Und so ging es nach der Pause weiter. Erst einmal kurz die Selbstbeschäftigung mit dem Ball in den eigenen Reihen, aber dann erneut Chandler als neuer Mittelstürmer! Filip Kostic - den es auch gab, gut gab, aber er hatte es schwer, kaum Vorlagen, eng bewacht – hatte einen Ecke getreten und hoch in den Strafraum geschossen und obwohl Chandler eigentlich nicht richtig gut stand, schraubte er sich empor und köpfte erneut in den spitzen Winkel. Das war unglaublich. Gut, zweimal auch Glück gehabt, aber das war mit all den anderen Versuchen doch mehr, denn da war auf einmal ein richtiger Mittelstürmer vorhanden! Zwei Tore und schon vier Treffer nach der Winterpause. Stark!

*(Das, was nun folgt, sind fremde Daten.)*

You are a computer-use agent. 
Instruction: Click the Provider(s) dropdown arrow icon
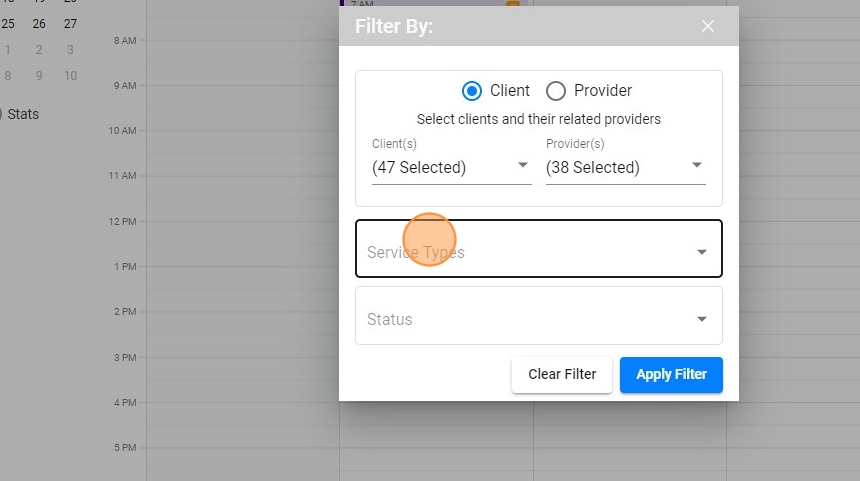click(697, 166)
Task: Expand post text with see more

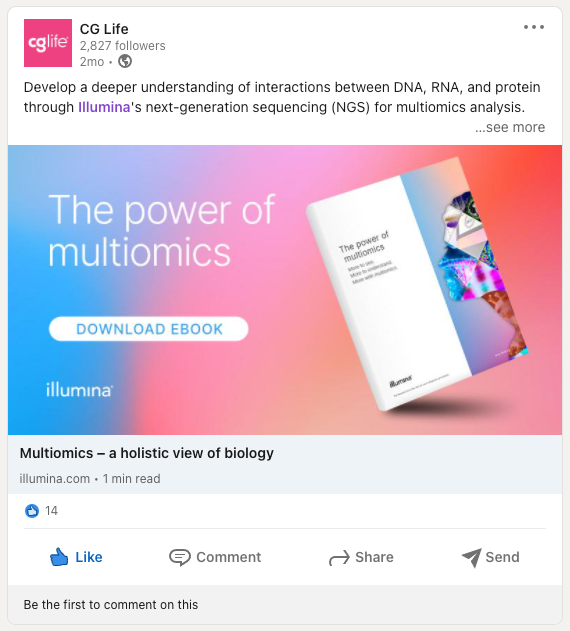Action: (510, 127)
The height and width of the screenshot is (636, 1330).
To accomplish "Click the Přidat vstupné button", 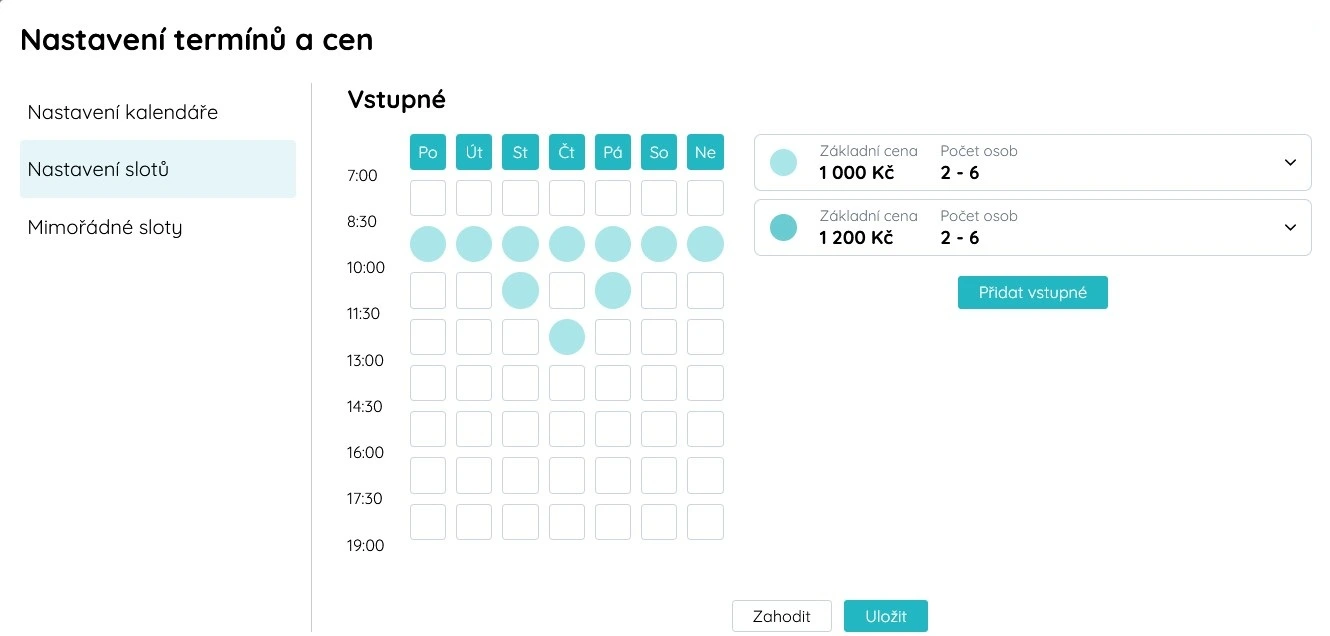I will pyautogui.click(x=1033, y=292).
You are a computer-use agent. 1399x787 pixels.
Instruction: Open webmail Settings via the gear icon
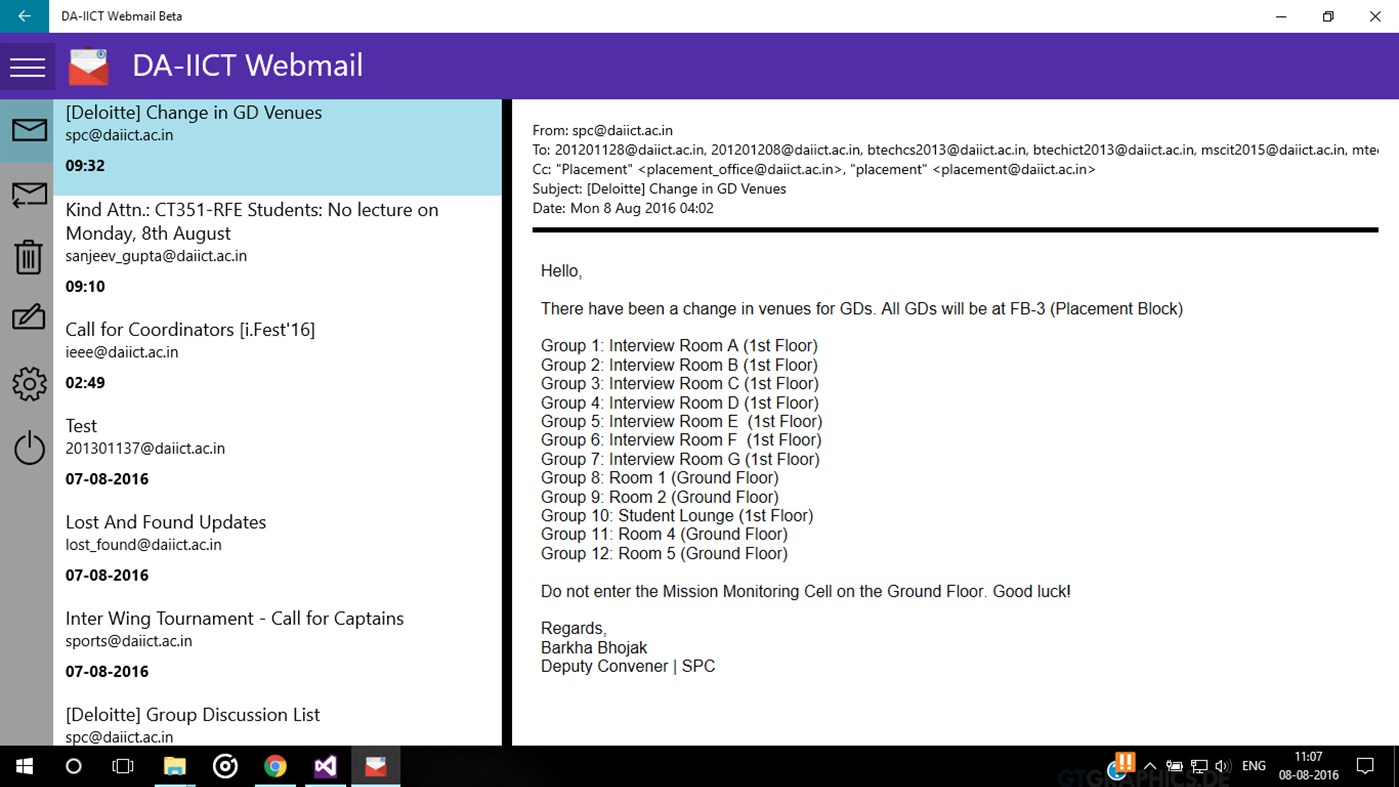(x=28, y=383)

Das 2:0 in der 48. Minute brachte doch keinen Eintrachtsturm, sondern eine hervorragend Abwehr hervor. Denn die Augsburger mußten jetzt ran, versuchten es auch, aber diesmal war die Eintracht in einer anderen Position. Sie führte, konnte also alles nach hinten werfen. Die Augsburger hatten in all den letzten Spielen deshalb so oft gegen die Eintracht gewonnen, was sie zum echten Angstgegner gemacht hat, weil die Augsburger vorgelegt und dann dicht gemacht hatten. Aber nun mit diesem Rückstand mußten sie offensiv spielen und dadurch auch eigene Räume freier machen. Und so kam in der 55. Minute, als doch alle von einem Anschlußtor ausgingen, die 3:0 Führung der Frankfurter. Wieder war es Filip Kostic, der flankte und André Silva damit den Kopfball vorlegte, der den einnickte.

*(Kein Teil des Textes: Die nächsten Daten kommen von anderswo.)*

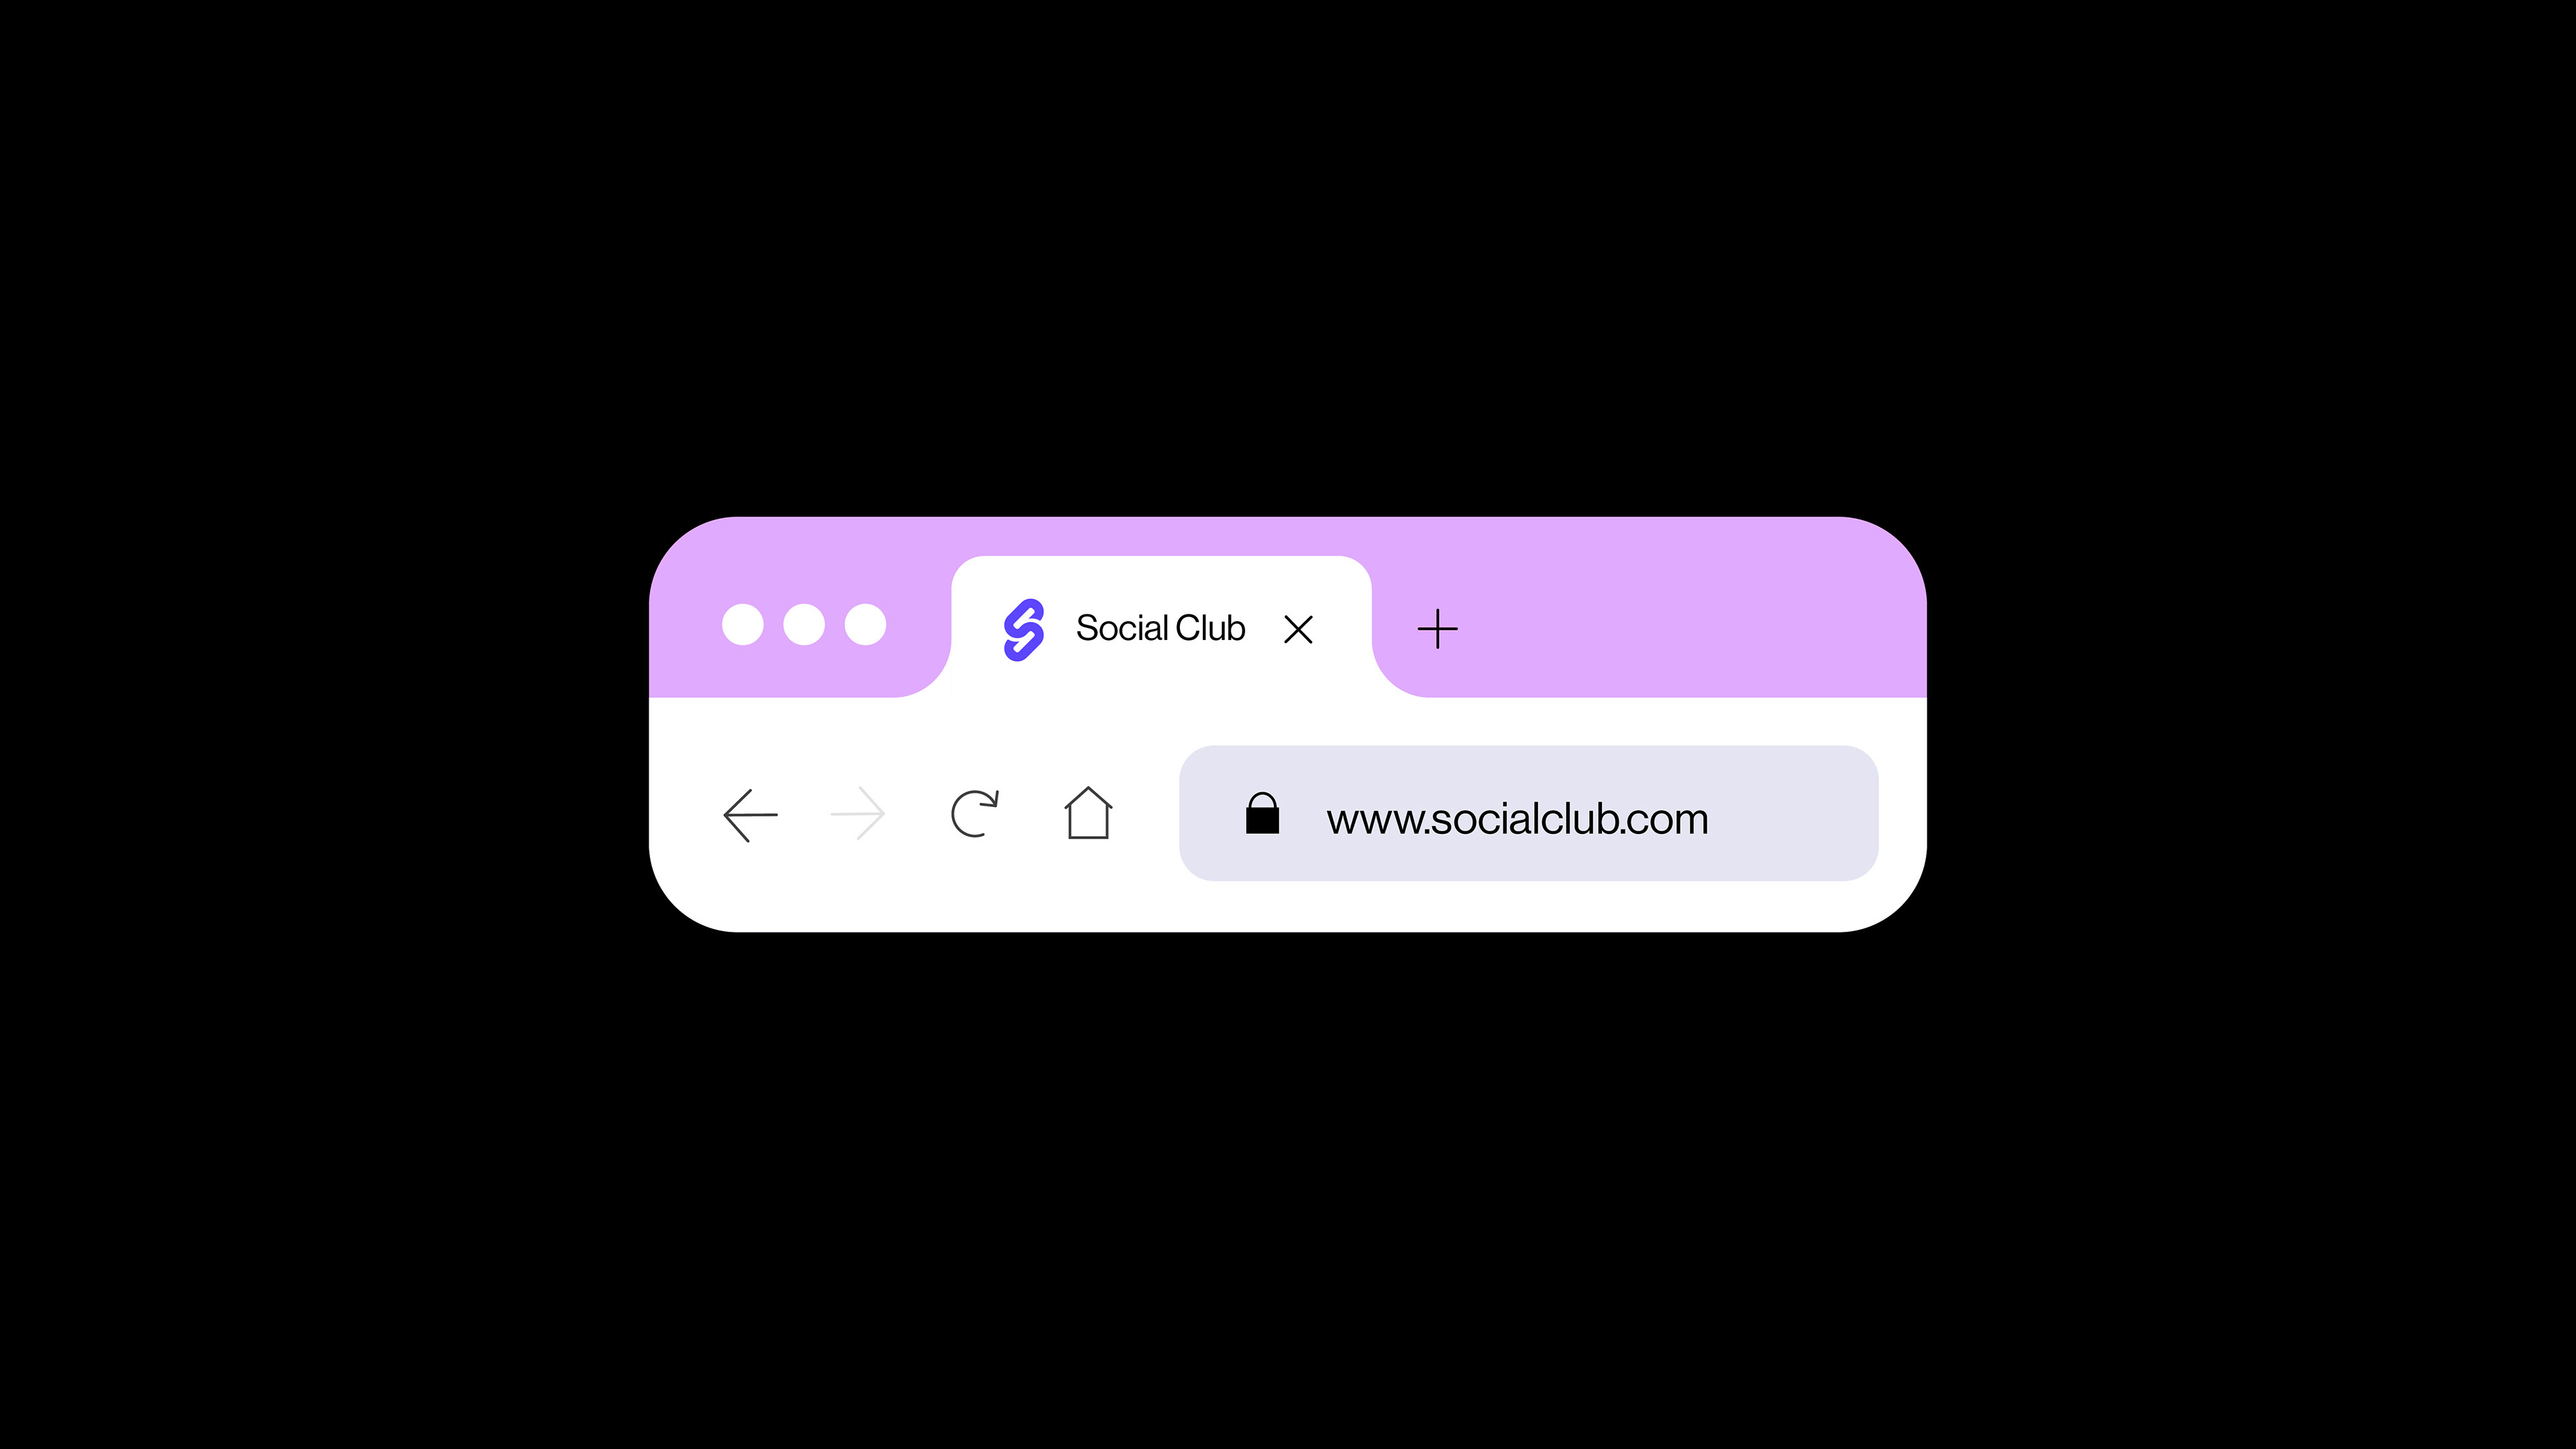
Task: Click the greyed-out forward arrow icon
Action: [x=858, y=814]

Jetzt war die Sache gelaufen. Das fühlte jeder. Manche sogar so deutlich, daß ein frühes Abziehen vieler Fans zu beobachten war. Klar, schon besser, eine S-Bahn zu erreichen, in die man noch hineinkommt, als dann endlos zu warten, erst recht, wenn man die Fans der gegnerischen Mannschaft durchlassen muß. Was sich heute außerhalb der Stadien an Polizeiaufgebot einfindet, ist schon überdimensional, aber es wird seine Gründe haben. Davon erfahren die Sportjournalisten, die immer ihr Auto unter dem Stadion parken können, nichts. Dabei sind die Fans auf der Rückfahrt eine wahre Goldgrube, was ihre Sprüche, aber auch Überlegungen zum Spiel angeht.

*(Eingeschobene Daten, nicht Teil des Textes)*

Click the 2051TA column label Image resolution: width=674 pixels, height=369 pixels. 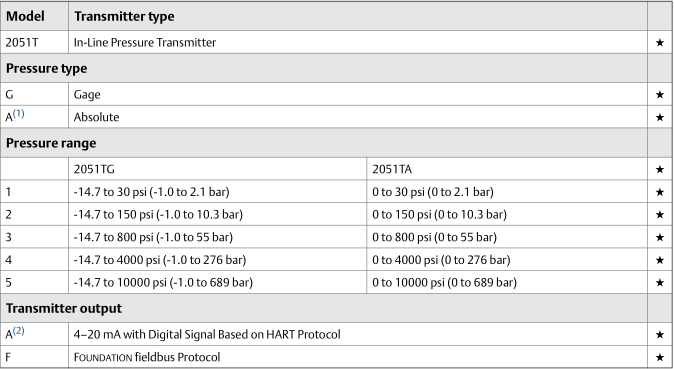pyautogui.click(x=392, y=169)
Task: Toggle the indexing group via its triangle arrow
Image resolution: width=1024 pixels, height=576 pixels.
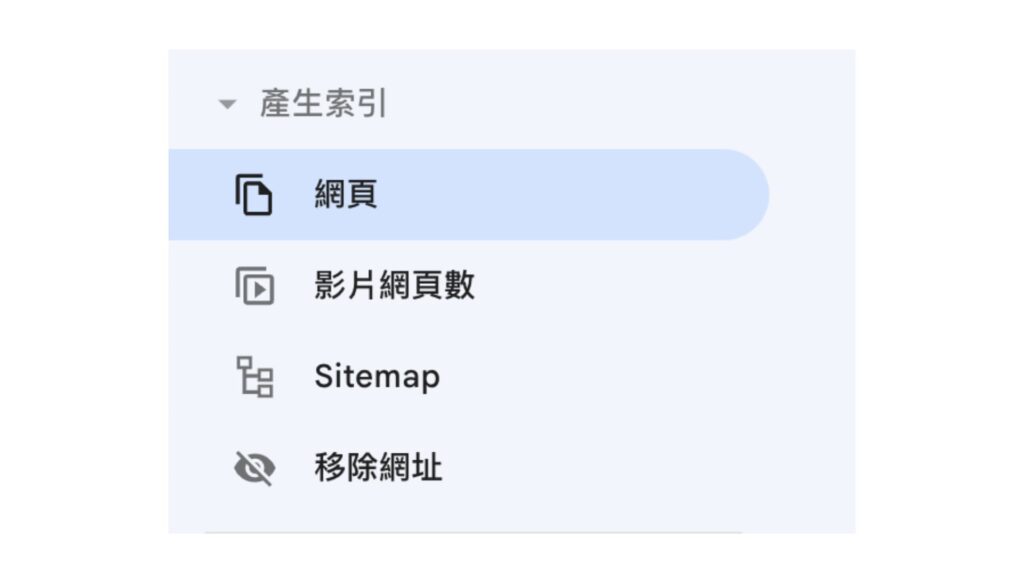Action: [227, 104]
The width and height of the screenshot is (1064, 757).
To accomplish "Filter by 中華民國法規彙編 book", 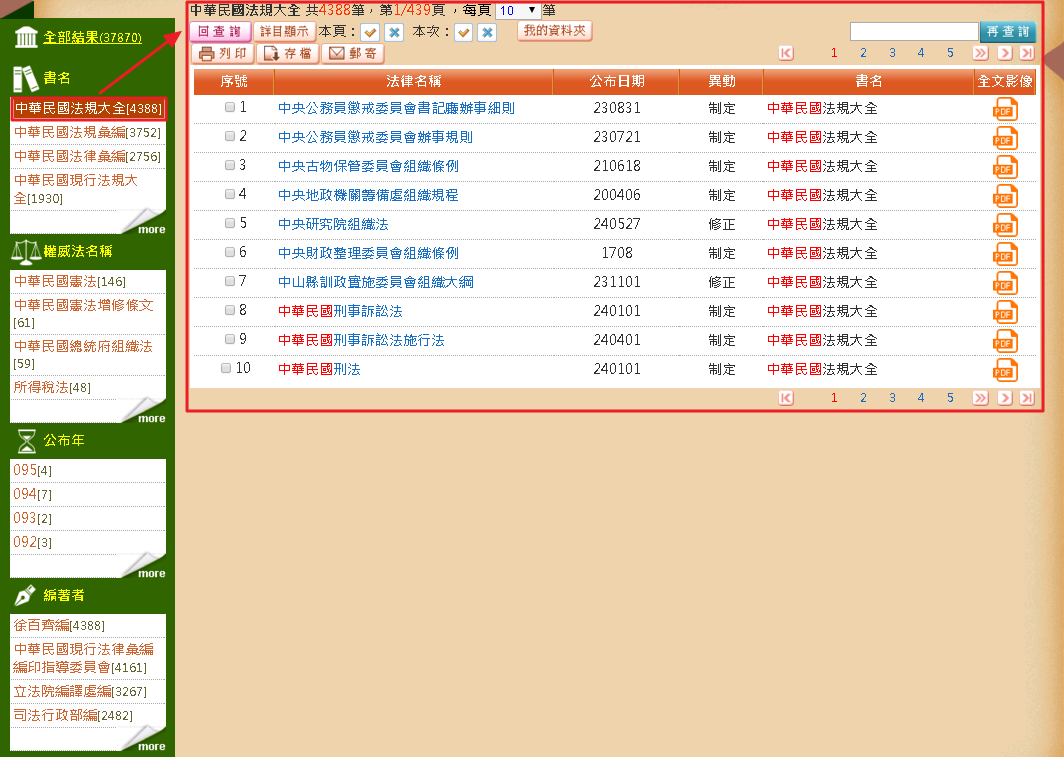I will tap(68, 132).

Wahrscheinlich werden aber die angesprochenen Fans – gilt nicht nur für S-Bahn, erst recht für die vielen oberirdischen Parkplätze und die Busse 61 und 80 – das nächste Mal bis zum Schluß bleiben. Eintracht Frankfurt entwickelt sich zu einer Mannschaft, die ganz am Schluß noch mal aufdreht und auch Tore erzielt. Denn, was Filip Kostic in der 89. Minute fertig brachte und in der 90. Minute wiederholte, waren zwei Tore vom Allerfeinsten. Man freut sich zudem für diesen Mann, der seit langem unermüdlich kämpft.
Dieses 5:0 entspricht überhaupt nicht dem Spielverlauf, ist aber einer gezielten Strategie und Taktik zu verdanken – und natürlich dem spielerischen Geschick, Tore nicht nur anzustreben, sondern die Torschüsse auch ins Tor zu bekommen. Das ist neu für die Eintracht und eine aufregende Perspektive! Richtig gut gemacht und ein gutes Gefühl für das anstehende Europaspiel gegen Salzburg! Doch erst einmal müssen die Frankfurter nach Dortmund, wieder zu einem Freitagabendspiel, was ihnen aber wohl liegt. Zu Hause zumindest gewinnen sie das mit neunzigprozentiger Wahrscheinlichkeit. In Dortmund? Wir werden sehen.